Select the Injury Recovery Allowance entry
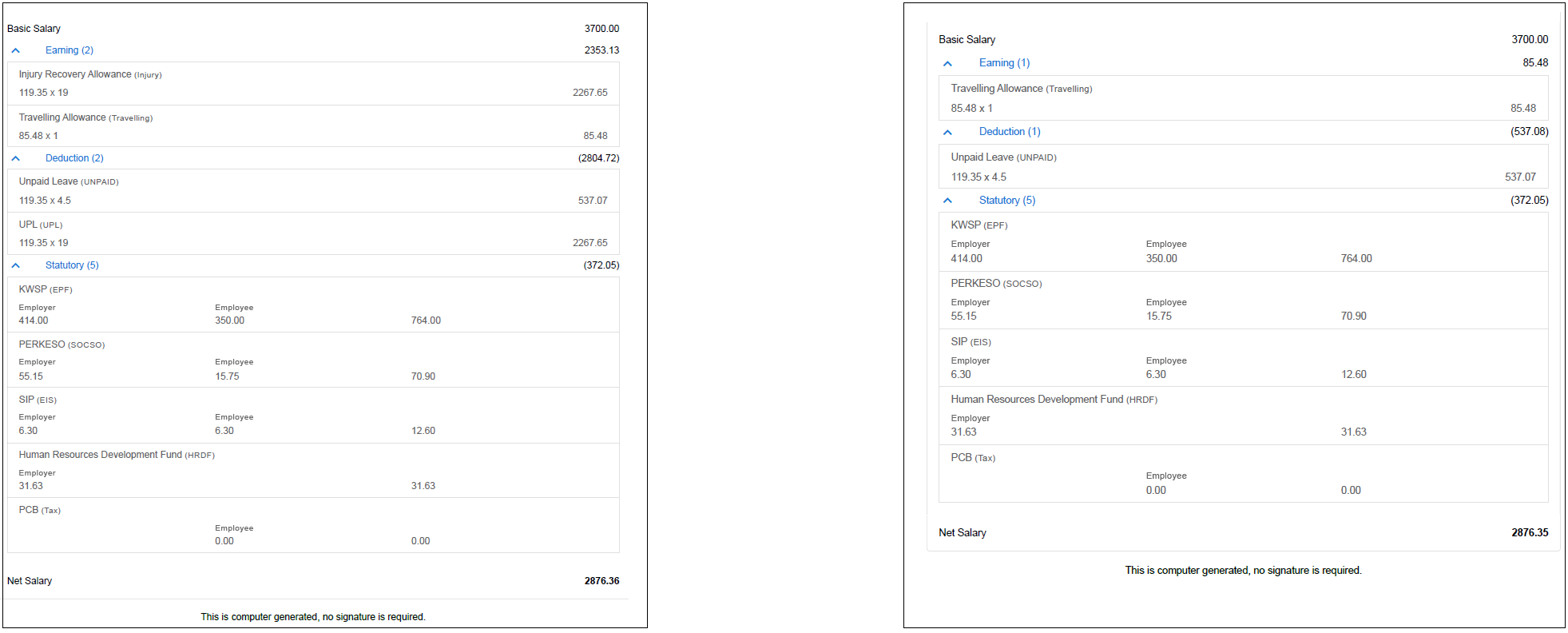coord(89,74)
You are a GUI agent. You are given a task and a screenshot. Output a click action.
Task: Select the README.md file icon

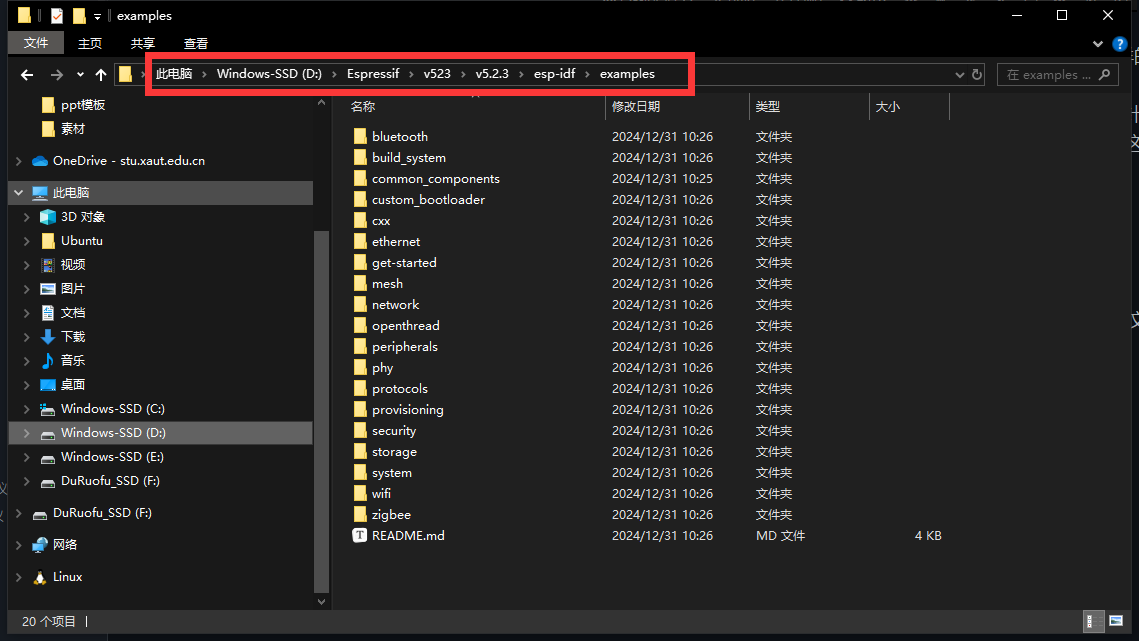(x=360, y=536)
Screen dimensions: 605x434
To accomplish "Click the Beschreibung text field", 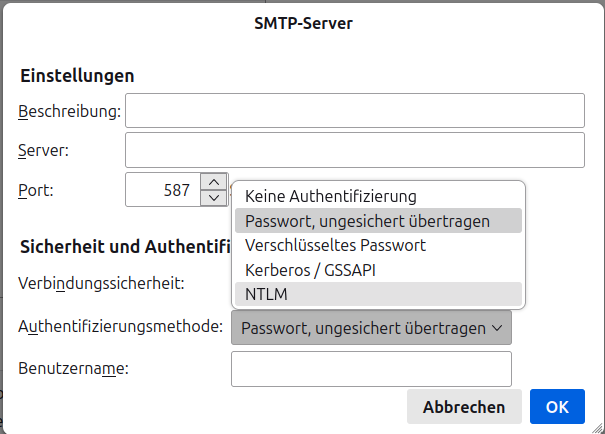I will click(x=354, y=111).
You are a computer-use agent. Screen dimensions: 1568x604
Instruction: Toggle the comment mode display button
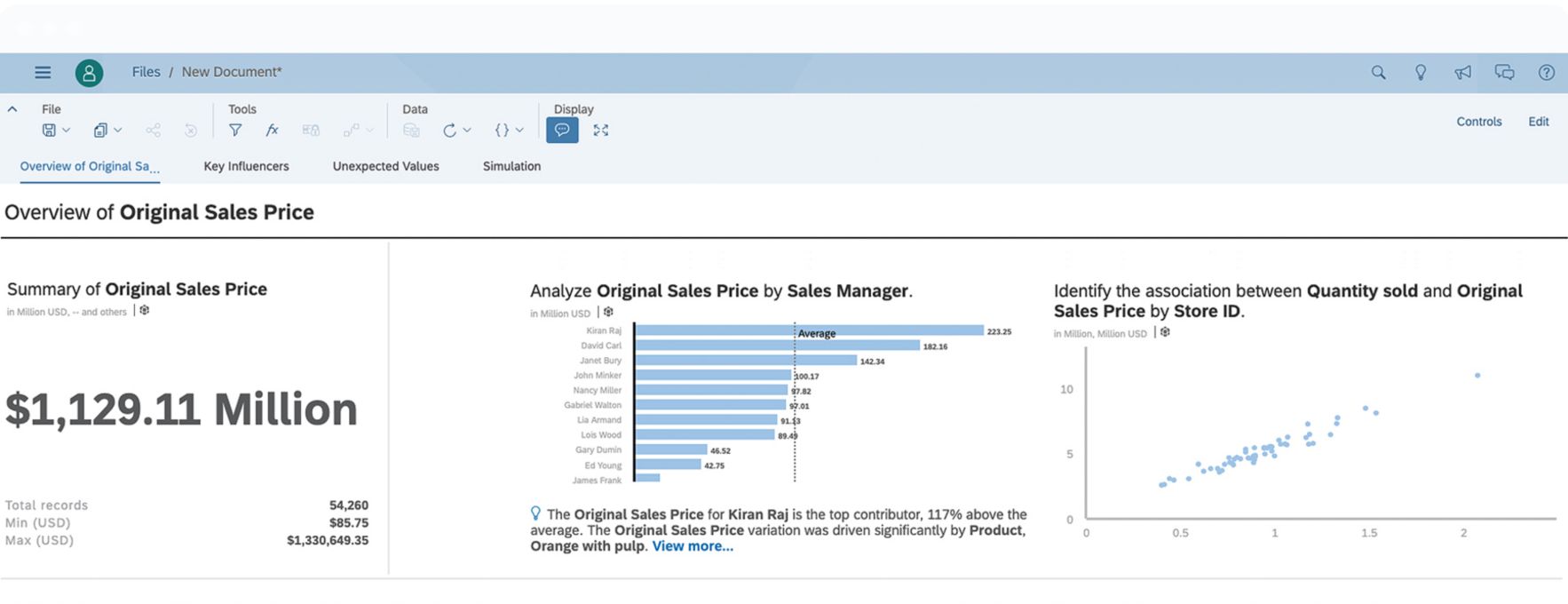coord(562,131)
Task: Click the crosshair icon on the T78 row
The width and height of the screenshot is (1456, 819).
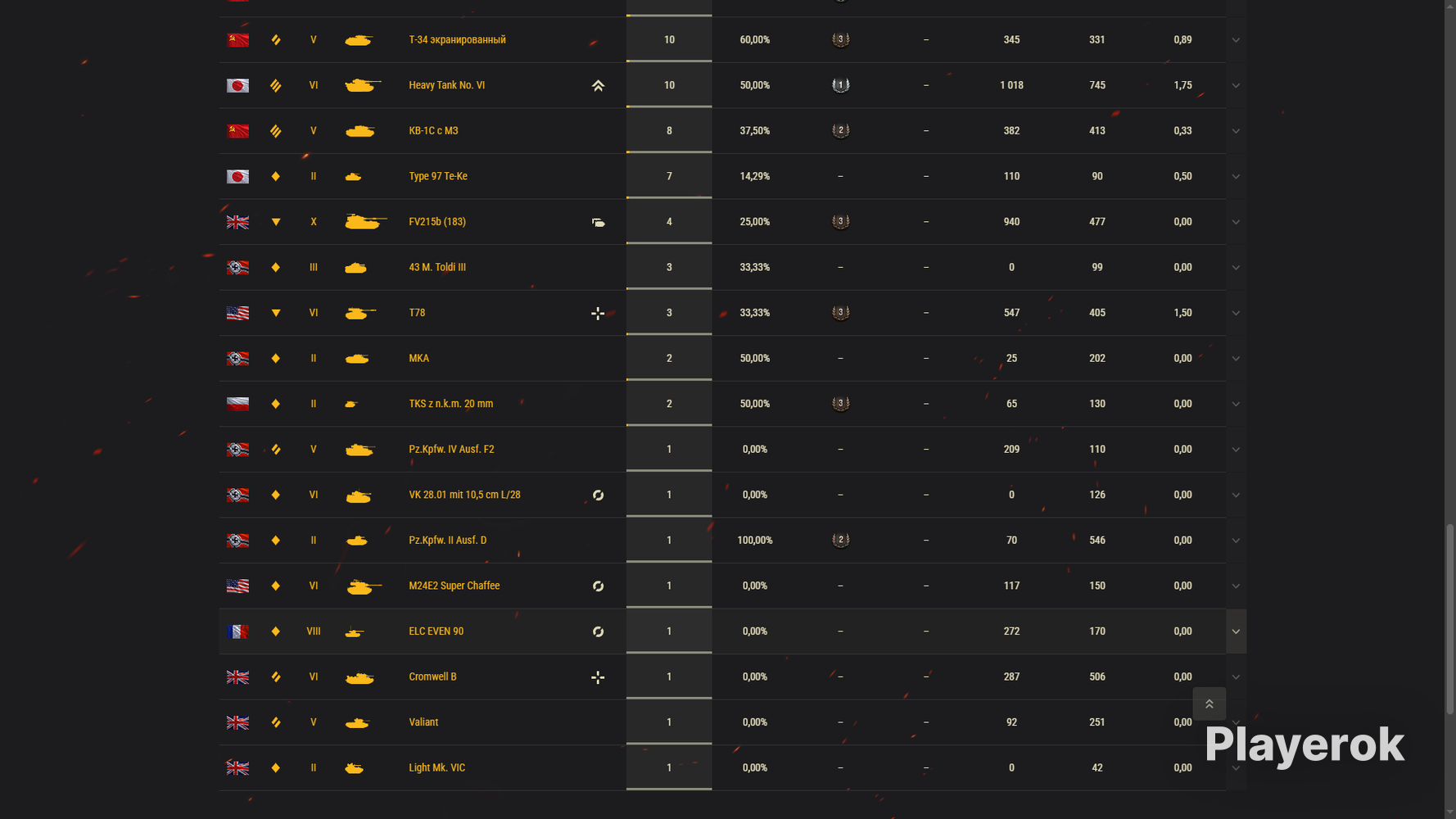Action: 598,313
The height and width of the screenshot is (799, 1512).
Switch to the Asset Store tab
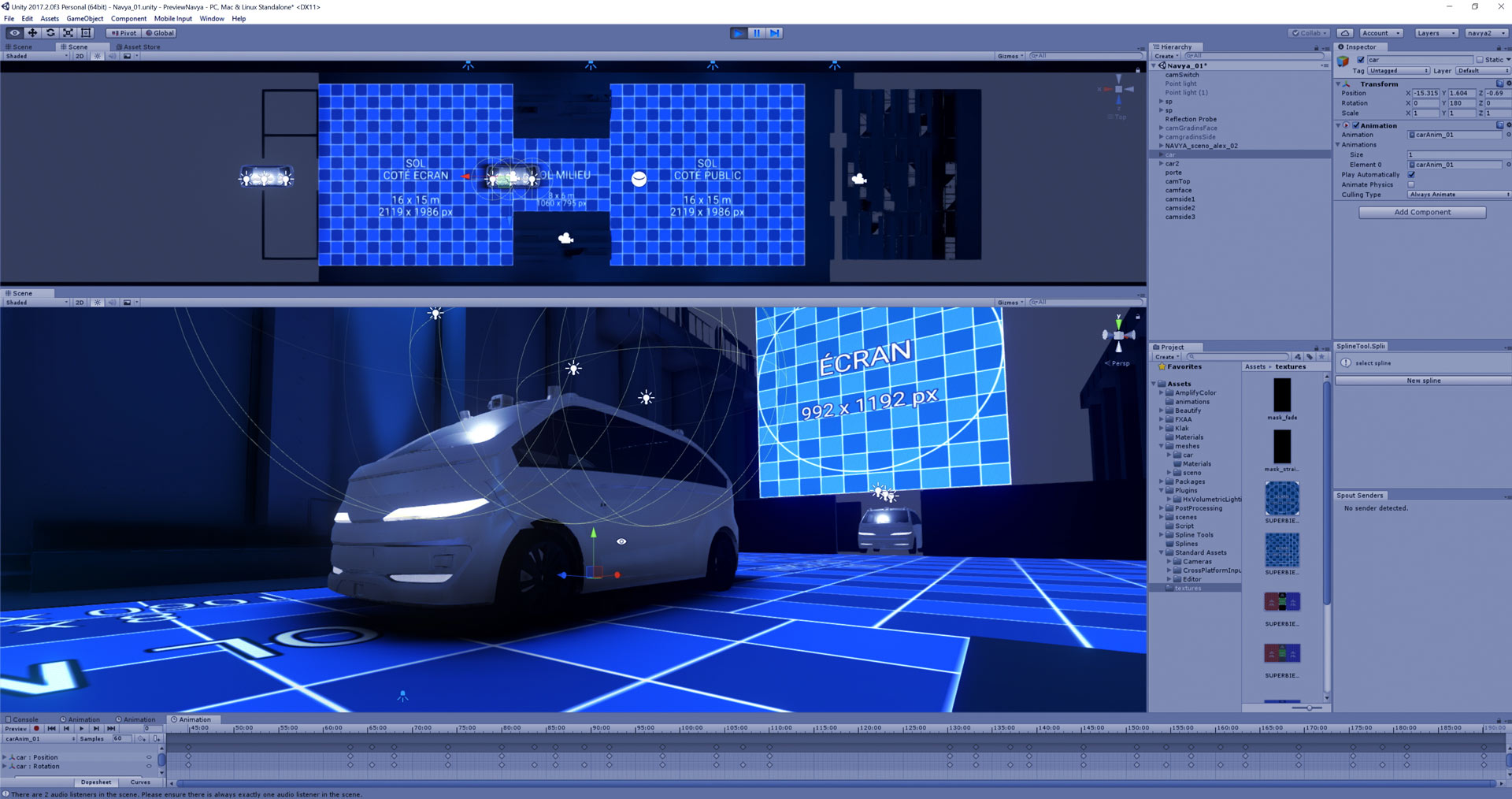tap(139, 46)
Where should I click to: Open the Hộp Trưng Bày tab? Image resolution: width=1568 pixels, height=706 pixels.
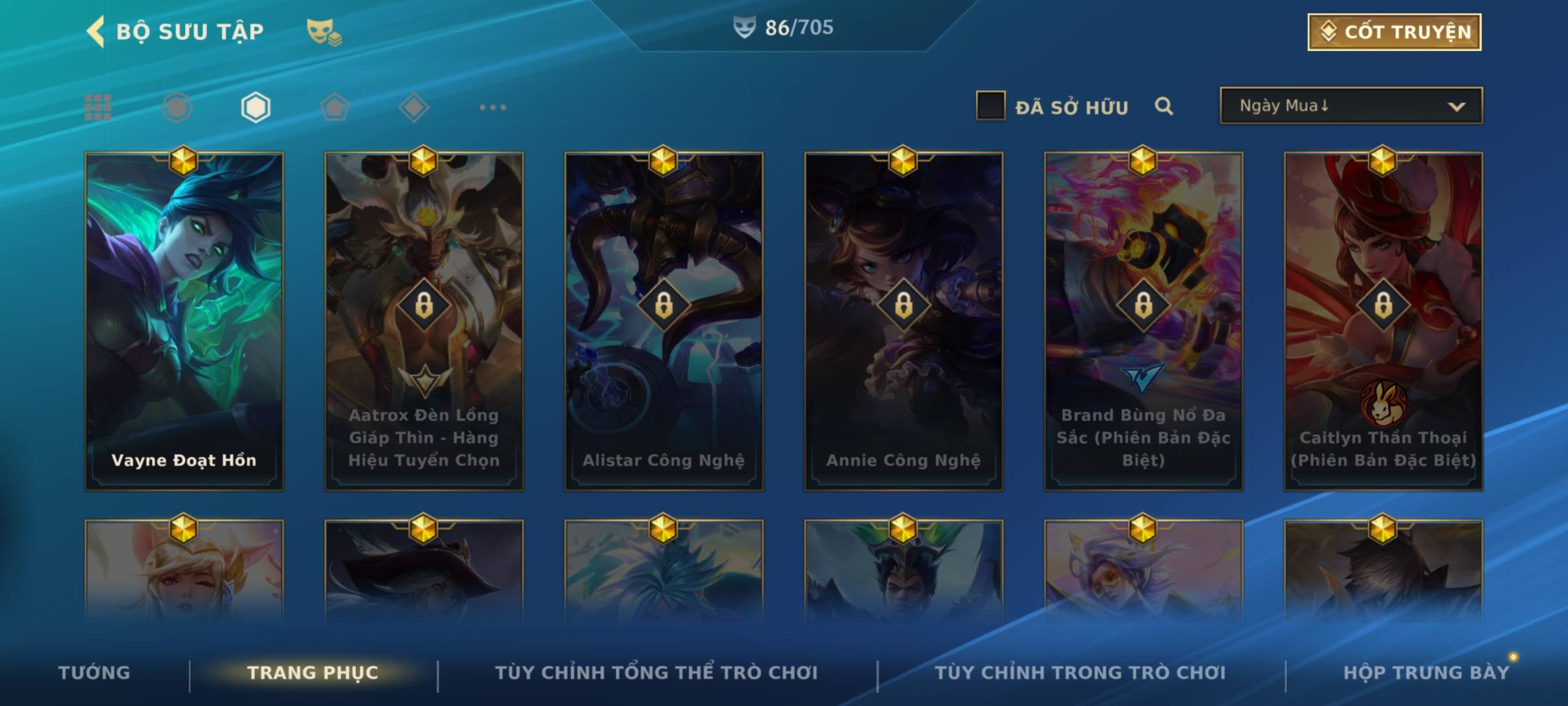click(1426, 673)
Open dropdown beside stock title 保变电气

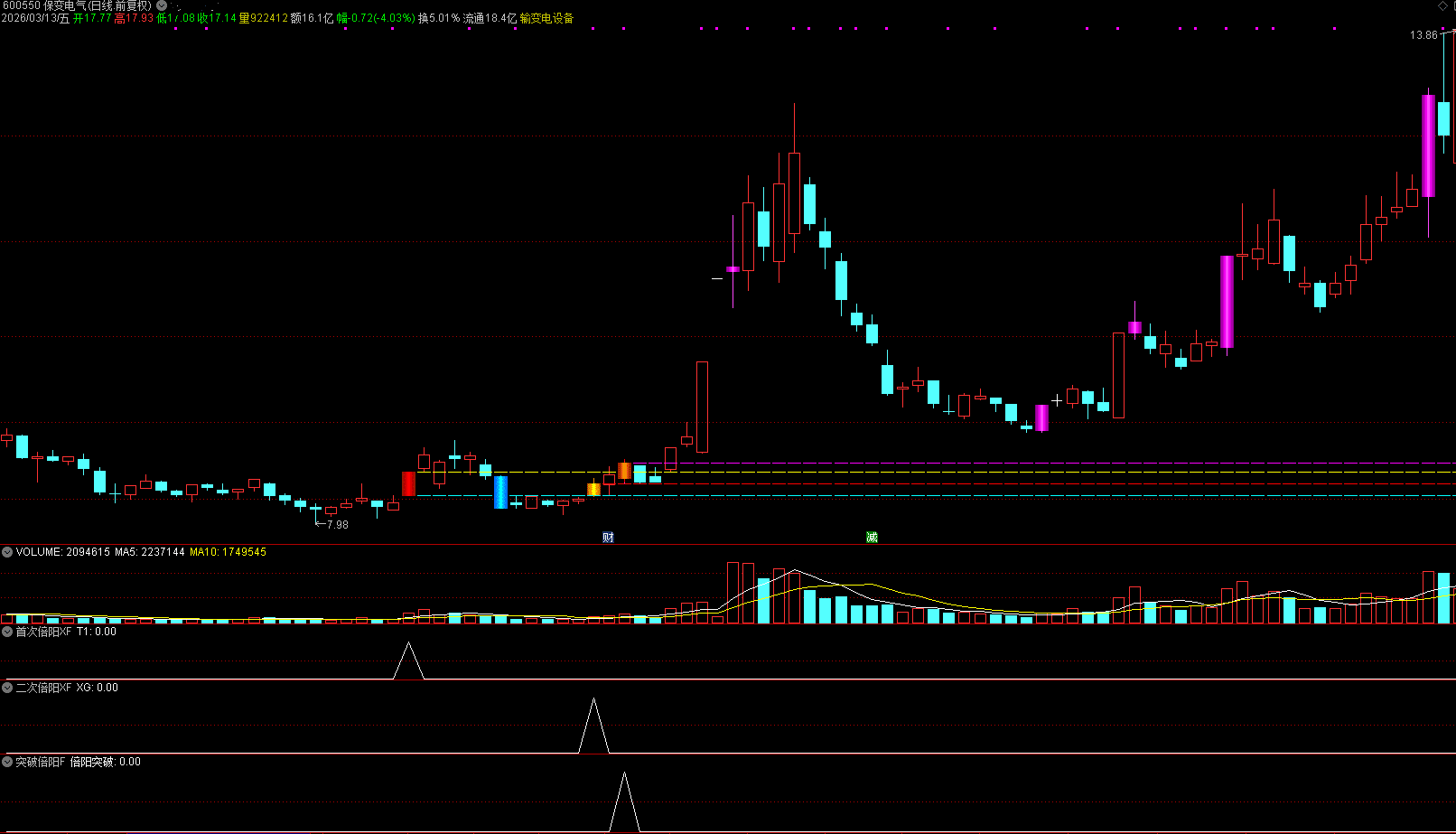pyautogui.click(x=162, y=5)
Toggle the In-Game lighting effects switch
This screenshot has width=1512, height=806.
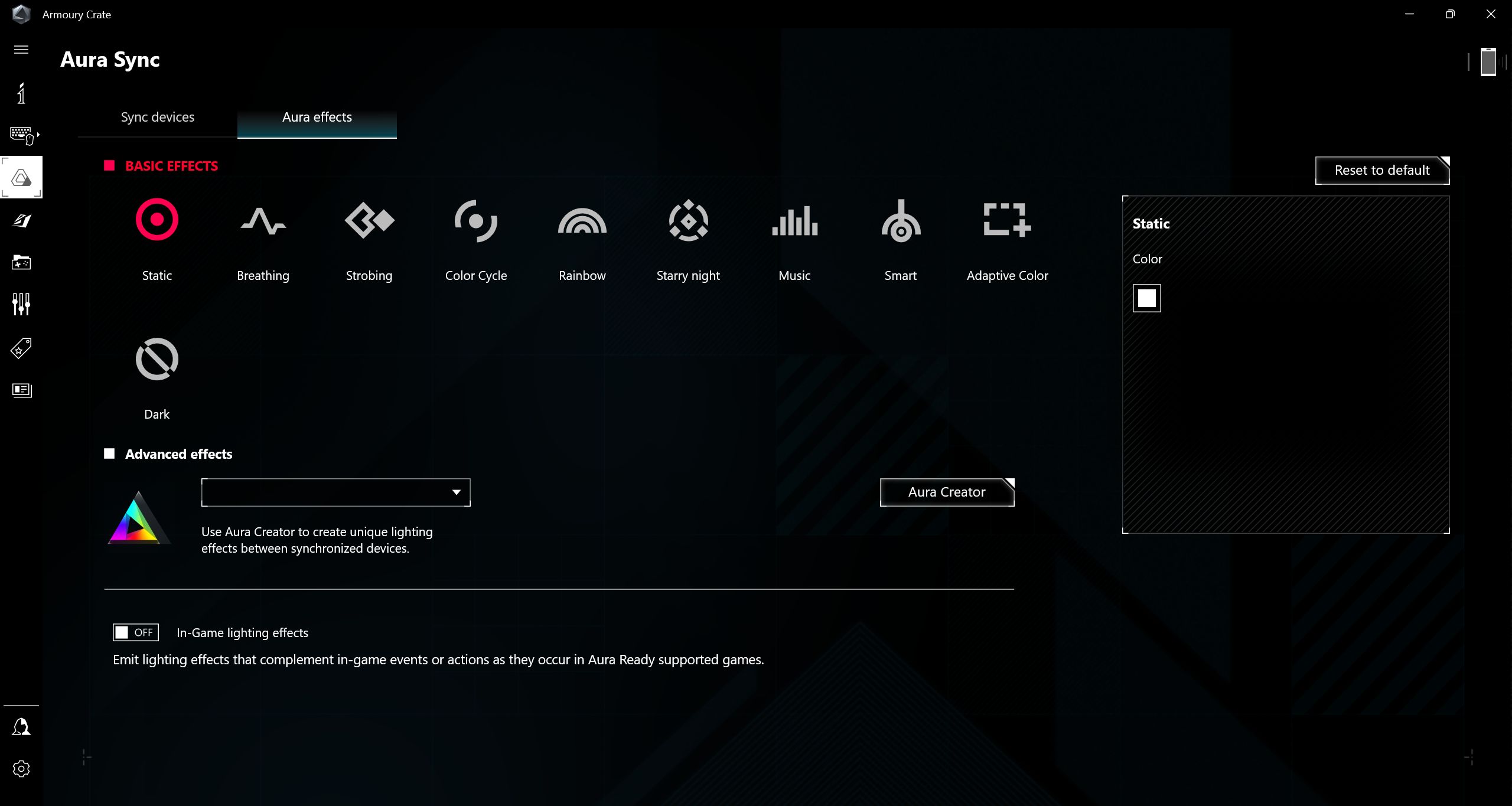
◇ ◇ ◇
**REQUIRED ACTION**.
Scan the material above for the string "agent", returning each line that contains it.

**WRITTEN REPLY**.
You are a GUI agent. You are given a task and a screenshot. Output a click action.
You are a computer-use agent. Screen dimensions: 1568x604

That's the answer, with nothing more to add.